Last are obfuscated, random, or presentational names. They are meaningless and should be avoided. Presentational names especially as they impose the biggest threat to maintainability.

As this list goes from “most meaning” to “least meaning,” you can see why blockquote can rather be accepted to mean a quote than “vcard” for an hCard container than “login” for a sign-in field than “aux” for a helper class than “red” for I don’t know. It also shows why you don’t need to have a class “list-item” on an li element as it is already defined as a list item on a higher, namely the spec level.

As I love disclaimers, this may not be all there is to say about the topic but it was good enough for a write-down-everything-that-comes-to-mind-on-semantics-now post.

Update (August 5, 2014)

In the meantime, in 2012, I also wrote an article about semantics for Google. I believe it adds detail and value to the points made here.

Update (November 3, 2014)

Web Components and custom elements rank the same as IDs or class names in terms of meaning, and the same naming best practices apply.

About Me

Jens Oliver Meiert, on September 30, 2021.

I’m Jens, and I’m an engineering lead and author. I’ve worked as a technical lead for companies like Google and as an engineering manager for companies like Miro, I’m close to W3C and WHATWG, and I write and review books for O’Reilly and Frontend Dogma.

With my current move to Spain, I’m open to a new remote frontend leadership position. Feel free to review and refer my CV or LinkedIn profile.

I love trying things, not only in web development, but also in other areas like philosophy. Here on meiert.com I share some of my views and experiences.

Comments (Closed)

On October 26, 2011, 22:06 CEST, John Foliot said:
Hey Jens,

You wrote:

A class like “error” or an ID “author” has meaning because it defines a purpose that can be understood and also agreed on.

I have to disagree here, as the first minute this runs up against internationalization issues it breaks. For example <div class=”poszukiwanie”> means what, exactly? (Hint: that’s Polish)

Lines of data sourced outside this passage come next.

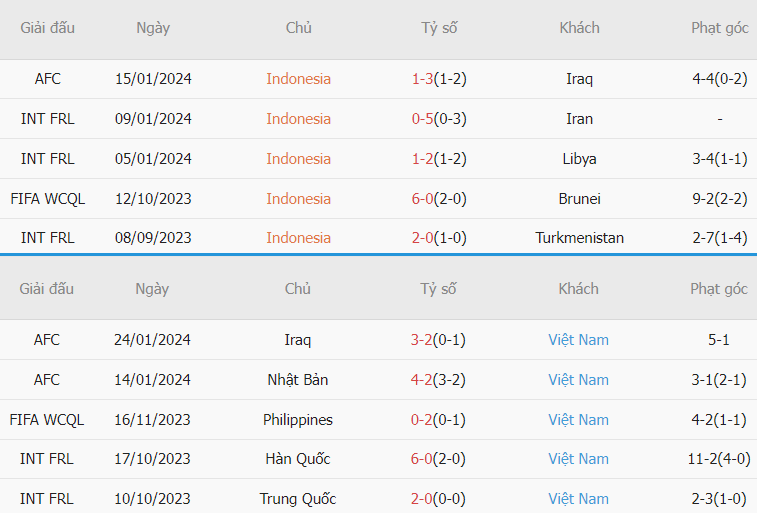Screen dimensions: 757x514
Task: Click the Nhật Bản team name
Action: pyautogui.click(x=297, y=380)
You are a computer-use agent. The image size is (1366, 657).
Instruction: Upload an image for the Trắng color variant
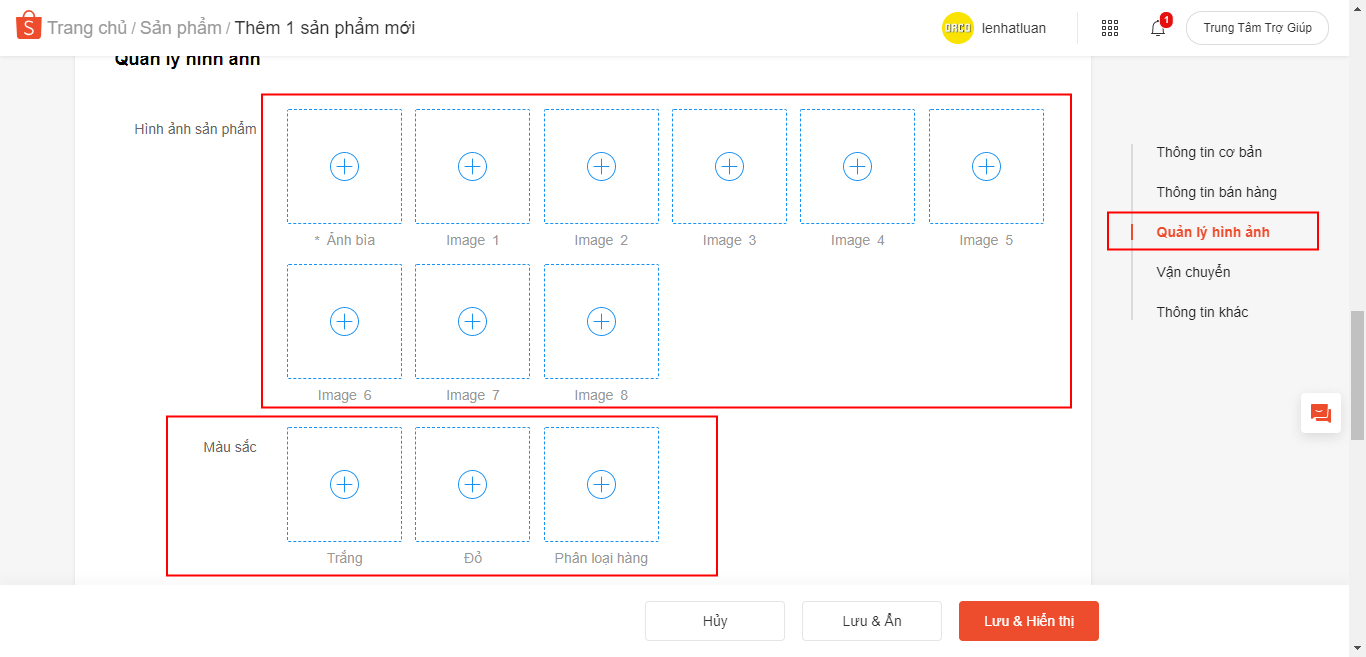click(344, 483)

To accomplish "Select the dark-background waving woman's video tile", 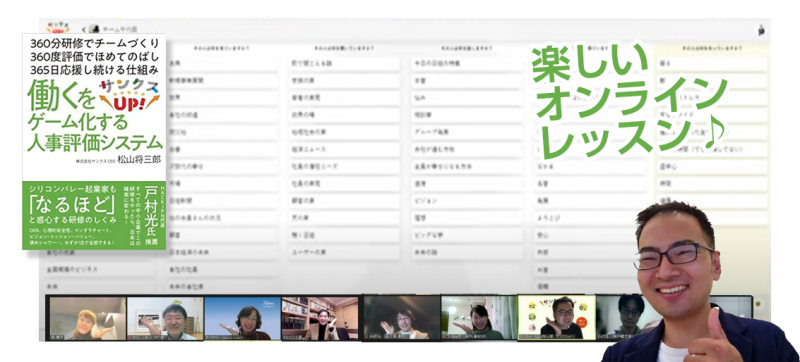I will coord(401,318).
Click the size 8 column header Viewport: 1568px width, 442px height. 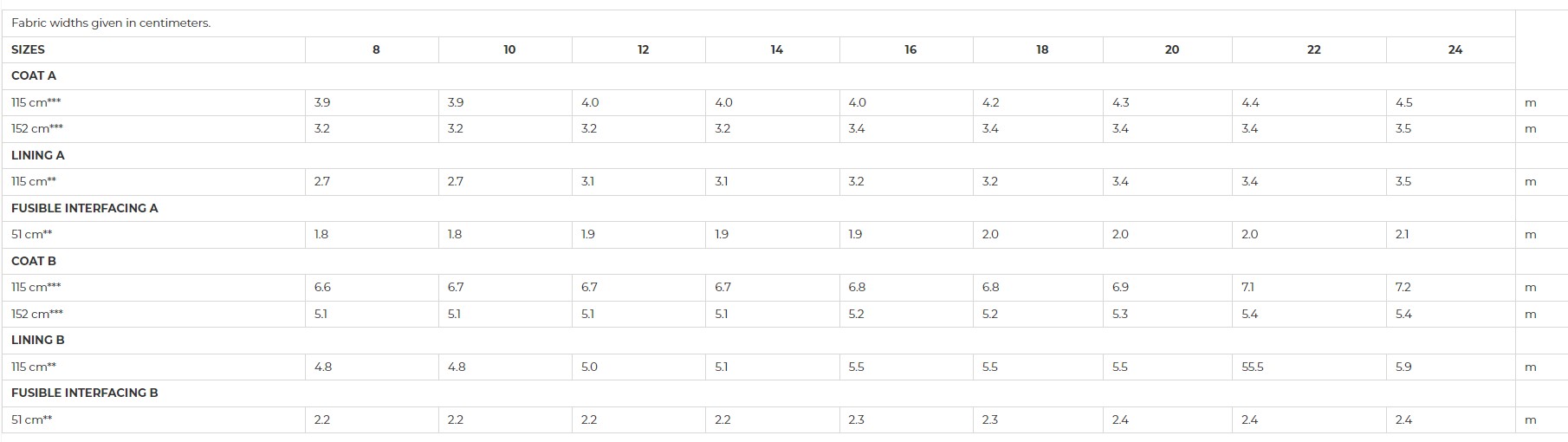(376, 49)
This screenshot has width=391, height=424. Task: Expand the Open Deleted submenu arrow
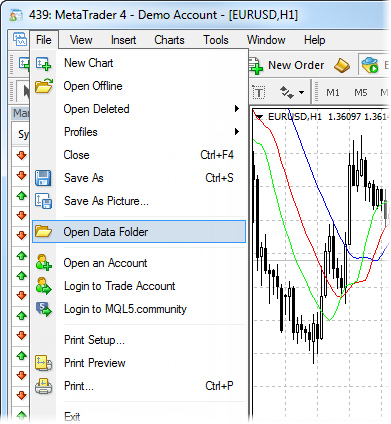tap(237, 109)
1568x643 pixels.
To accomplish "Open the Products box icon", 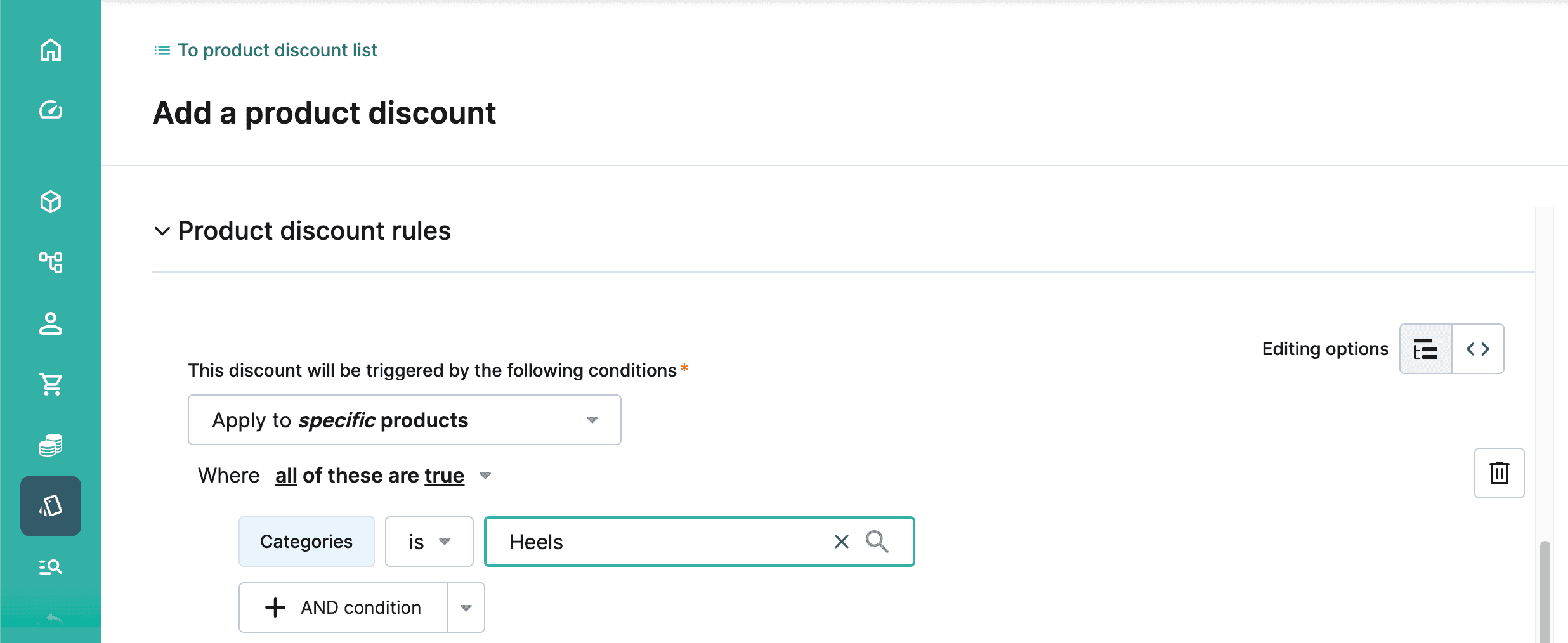I will click(x=51, y=202).
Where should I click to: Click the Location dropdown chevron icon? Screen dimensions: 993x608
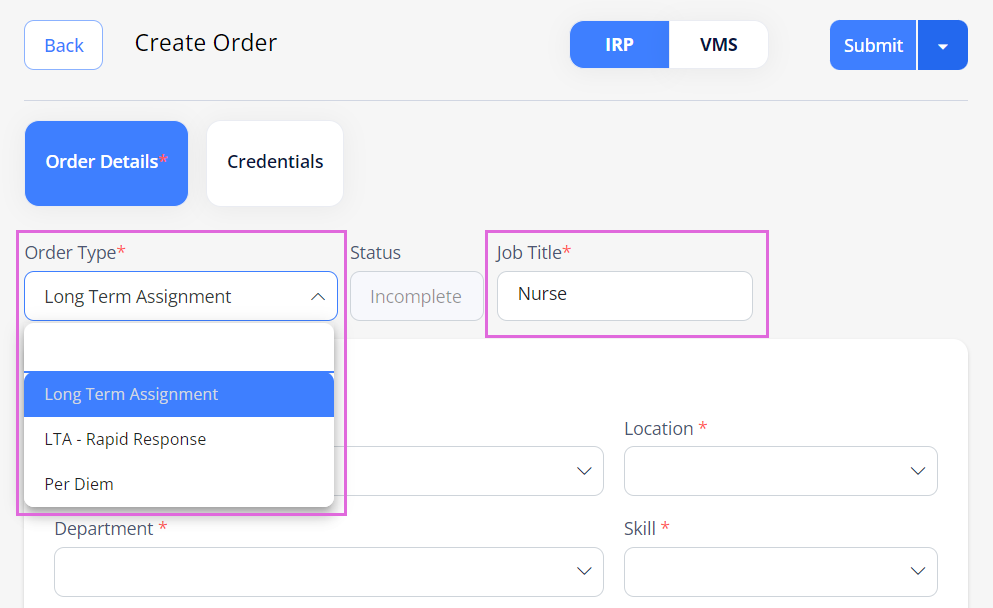[x=917, y=471]
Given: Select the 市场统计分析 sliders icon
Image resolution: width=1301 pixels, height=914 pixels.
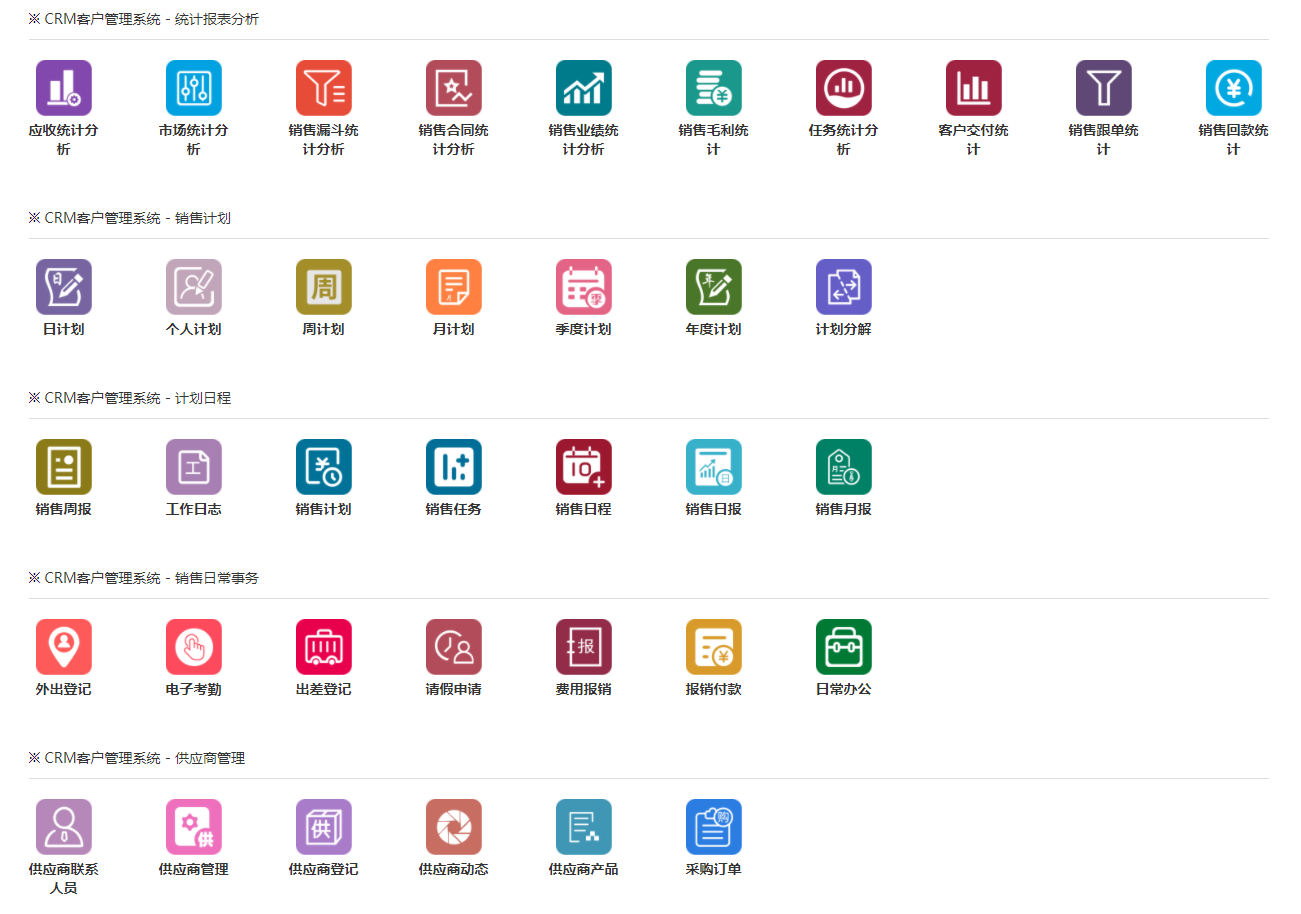Looking at the screenshot, I should point(193,88).
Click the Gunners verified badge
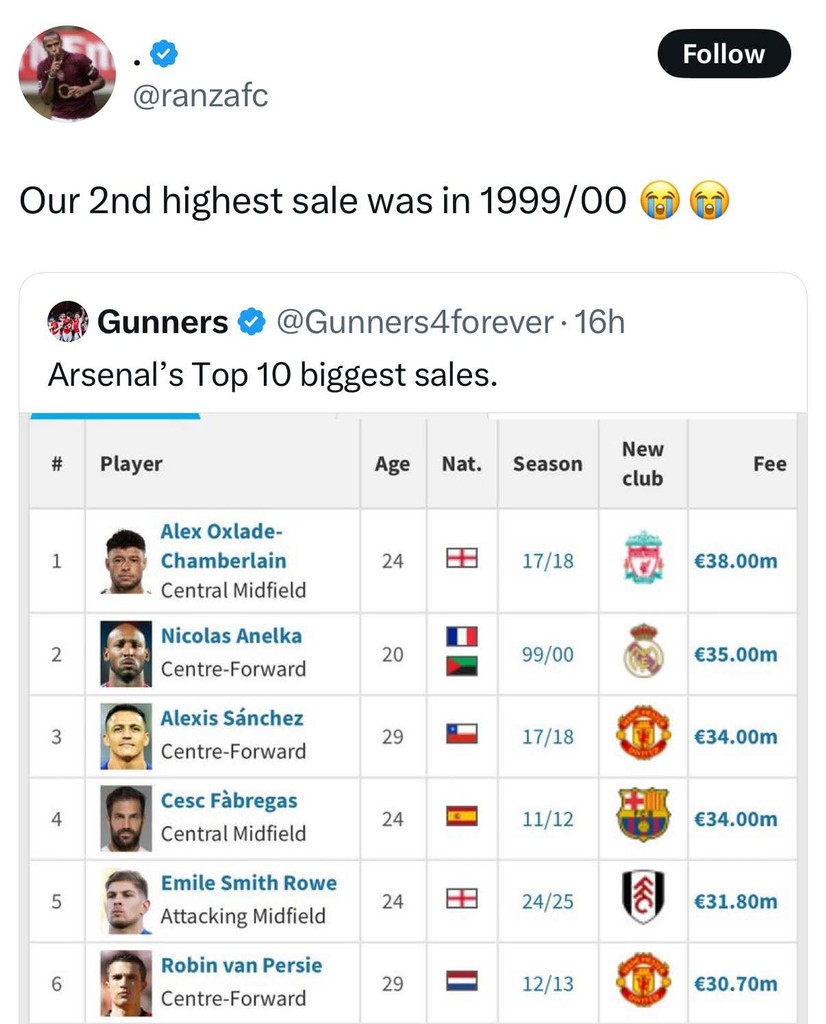 [x=250, y=322]
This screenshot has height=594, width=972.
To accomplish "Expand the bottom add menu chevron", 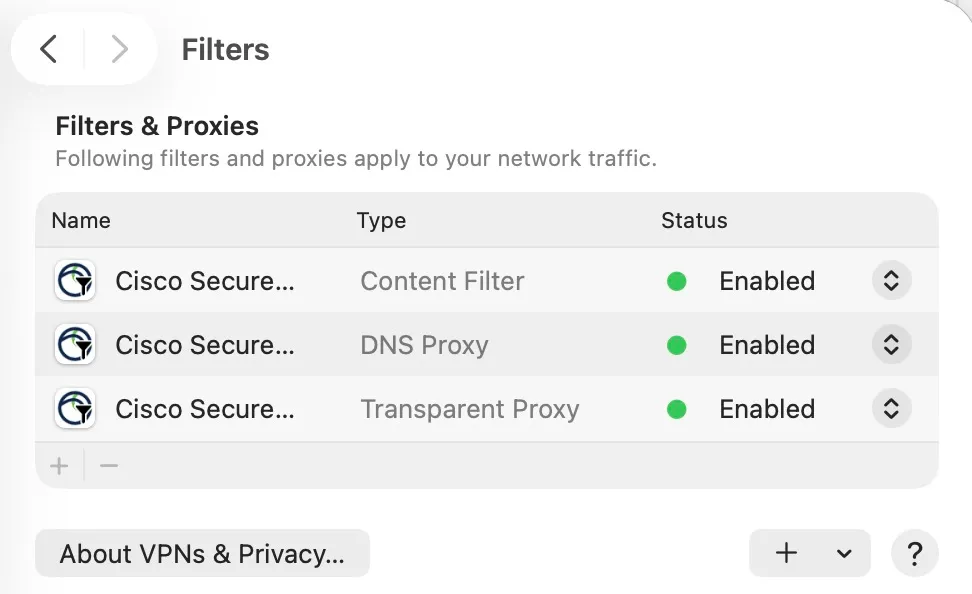I will pyautogui.click(x=844, y=554).
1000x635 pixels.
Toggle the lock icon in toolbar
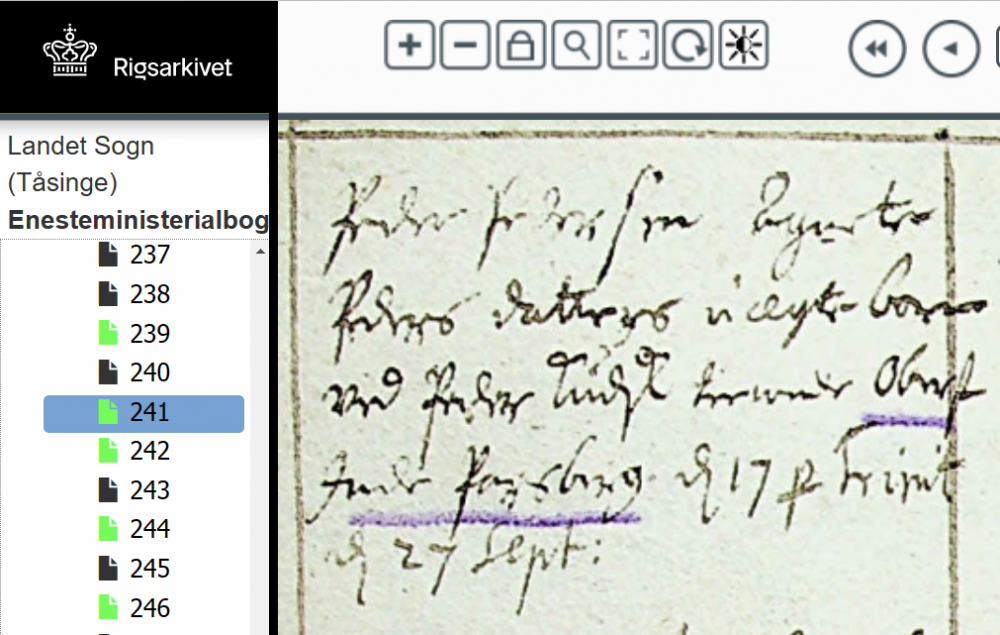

This is the primary reason why HTML5 has introduced a number of new landmark elements, and why previously ARIA introduced both landmark and structural roles - to disambiguate author IDs and classes.

Using ID and class names that have a meaning to the author is helpful, but only to the author (or perhaps authoring team), no other real value is derived by the browsers or Adaptive Technology. So it’s not so much that I disagree with your sentiment, but rather that it is not as important as you seemingly imply.

Just my $0.02 from the accessibility trenches.
On October 29, 2011, 22:33 CEST, Simon Schick said:
Verry good article.
I just read though it shortly but I agree in all points.

@John: As a programmer I like to define english class-names and ids even if my national-language is not english.
On October 30, 2011, 4:34 CET, karl said:
@Simon and as a websmith (and native French) but working mainly in English, I like to define my class names in French.

One size doesn’t fit all. I agree with John on that.
On October 30, 2011, 12:46 CET, Andy Mabbett said:
Good article. When you wrote:

Their markup constructs don’t have any meaning either, per se, but with a lot of people agreeing on their purpose they do become meaningful

it struck me that this is little different to spoken language, although its evolution is less controlled.

However, when John says:

no other real value is derived by the browsers or Adaptive Technology

he overlooks that that’s exactly what browser (via add-ons) do with microformats; and ATs could do.

If people start to use meaningful class names, then common patterns will emerge, just as with spoken language.